ASSIGNED TASK: Using the records below, output the stretch that opens with the line containing "Open the second review photo of grip" and closes with the line containing "Given: Select the Alles category tab", exactly and including both lines, with nothing more.

┌─ PROVIDED INFORMATION

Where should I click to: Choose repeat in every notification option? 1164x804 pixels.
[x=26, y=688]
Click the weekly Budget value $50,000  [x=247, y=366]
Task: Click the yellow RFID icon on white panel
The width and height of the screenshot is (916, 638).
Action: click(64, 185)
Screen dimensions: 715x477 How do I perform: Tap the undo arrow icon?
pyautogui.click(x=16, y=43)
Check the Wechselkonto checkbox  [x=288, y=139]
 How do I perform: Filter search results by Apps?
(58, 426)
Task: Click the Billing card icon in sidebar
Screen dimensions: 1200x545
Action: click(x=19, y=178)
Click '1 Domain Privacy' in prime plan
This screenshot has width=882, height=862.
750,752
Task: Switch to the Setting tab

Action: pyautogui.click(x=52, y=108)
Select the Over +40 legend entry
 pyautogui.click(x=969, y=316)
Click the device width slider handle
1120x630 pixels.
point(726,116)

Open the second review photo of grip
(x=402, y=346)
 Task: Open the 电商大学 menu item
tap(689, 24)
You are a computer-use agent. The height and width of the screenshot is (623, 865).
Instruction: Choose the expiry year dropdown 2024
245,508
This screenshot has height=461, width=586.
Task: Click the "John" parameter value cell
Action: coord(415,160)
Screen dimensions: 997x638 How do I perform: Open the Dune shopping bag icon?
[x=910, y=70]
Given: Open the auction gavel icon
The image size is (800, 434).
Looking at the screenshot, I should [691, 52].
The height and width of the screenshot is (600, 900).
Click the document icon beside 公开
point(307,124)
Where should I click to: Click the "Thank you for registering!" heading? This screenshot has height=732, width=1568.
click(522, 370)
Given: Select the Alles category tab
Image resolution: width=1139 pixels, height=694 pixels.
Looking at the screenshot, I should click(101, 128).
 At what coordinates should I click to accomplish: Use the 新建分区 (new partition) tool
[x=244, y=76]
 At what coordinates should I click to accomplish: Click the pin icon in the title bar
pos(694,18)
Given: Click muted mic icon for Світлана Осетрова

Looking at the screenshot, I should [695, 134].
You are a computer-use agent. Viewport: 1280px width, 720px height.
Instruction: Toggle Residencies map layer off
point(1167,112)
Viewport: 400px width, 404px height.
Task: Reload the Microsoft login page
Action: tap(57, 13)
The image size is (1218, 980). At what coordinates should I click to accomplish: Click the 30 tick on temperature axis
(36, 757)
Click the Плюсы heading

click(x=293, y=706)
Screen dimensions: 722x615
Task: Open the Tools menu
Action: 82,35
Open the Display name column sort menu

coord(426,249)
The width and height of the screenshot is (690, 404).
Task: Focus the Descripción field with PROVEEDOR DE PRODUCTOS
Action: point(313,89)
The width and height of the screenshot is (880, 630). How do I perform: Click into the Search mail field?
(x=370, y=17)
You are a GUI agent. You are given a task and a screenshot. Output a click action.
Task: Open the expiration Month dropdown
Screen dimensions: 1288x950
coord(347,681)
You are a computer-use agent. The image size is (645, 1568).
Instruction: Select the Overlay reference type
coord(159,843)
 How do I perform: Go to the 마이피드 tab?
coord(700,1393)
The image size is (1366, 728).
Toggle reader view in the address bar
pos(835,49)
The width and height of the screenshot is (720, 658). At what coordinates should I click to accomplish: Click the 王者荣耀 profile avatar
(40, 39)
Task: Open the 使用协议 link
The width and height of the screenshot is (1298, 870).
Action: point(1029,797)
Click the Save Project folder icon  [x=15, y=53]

└─

EXERCISE ANSWER:
Open the second review photo of grip
(x=402, y=346)
 Task: Open the 电商大学 menu item
tap(689, 24)
You are a computer-use agent. The height and width of the screenshot is (623, 865).
Instruction: Choose the expiry year dropdown 2024
245,508
This screenshot has height=461, width=586.
Task: Click the "John" parameter value cell
Action: coord(415,160)
Screen dimensions: 997x638 How do I perform: Open the Dune shopping bag icon?
[x=910, y=70]
Given: Open the auction gavel icon
The image size is (800, 434).
Looking at the screenshot, I should [691, 52].
The height and width of the screenshot is (600, 900).
Click the document icon beside 公开
point(307,124)
Where should I click to: Click the "Thank you for registering!" heading? This screenshot has height=732, width=1568.
click(522, 370)
Given: Select the Alles category tab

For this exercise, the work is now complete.